1. Incinerator for incineration of solid and liquid waste and separating dust and non-combustible particles from the flue gases to be emitted into the air comprising a primary combustion chamber (5) and a secondary combustion chamber (6) and a mixing zone (14) which is provided with secondary substantially tangentially directed air inlets for the passage of effluent from said primary combustion chamber (5) to said secondary combustion chamber (6), characterized in that the mixing zone (14) is in the form of a restricted annular space; that the inner wall of the restricted annular space (14) is the outer wall of a hollow central part (2), inserted into the mixing zone (14); that the secondary air inlets are provided on the outer wall of the hollow central part (2); that the secondary air inlets are in the form of numerous holes or perforations (16) in the outer wall of the hollow central part (2) running tangentially in relation to the restricted annular space (14), the perforated central part (2) being connected to a source of secondary combustion air; and in that the restricted annular mixing zone (14), and the secondary combustion chamber (6) being vertically or horizontally aligned.
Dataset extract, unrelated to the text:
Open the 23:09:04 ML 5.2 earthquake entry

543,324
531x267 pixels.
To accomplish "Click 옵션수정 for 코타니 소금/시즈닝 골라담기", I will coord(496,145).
2. Incinerator according to claim 1, characterized in that it consists of an outer casing (10) and an inner mantle or wall (11), the outer casing (10) overlapping the inner mantle (11), forming an ash-shaft (3).

3. Method for incineration of solid and liquid waste and separating dust and non-combustible particles from the flue gases to be emitted into the air, where a first partial combustion is conducted in a primary combustion zone (5) and subsequent final combustion is established in a secondary combustion zone (6), the combustion products from the primary combustion chamber (5) being led through a mixing zone (14), which is provided with substantially tangentially directed air inlets for mixing the effluent from said primary combustion chamber (5) with secondary air, characterized in that the mixture of combustion products from the first combustion chamber (5) and the secondary air are led into a subsequent enlarged secondary combustion zone (6) under violent rotation and expansion, the mixing zone (14) being constituted by a restricted annular space, into which the secondary air is introduced in the form of high velocity air jets led out through openings (16) in the inner surface of annular space (14).

4. Method according to claim 3 characterized by using the incinerator according to claim 1 and/or 2.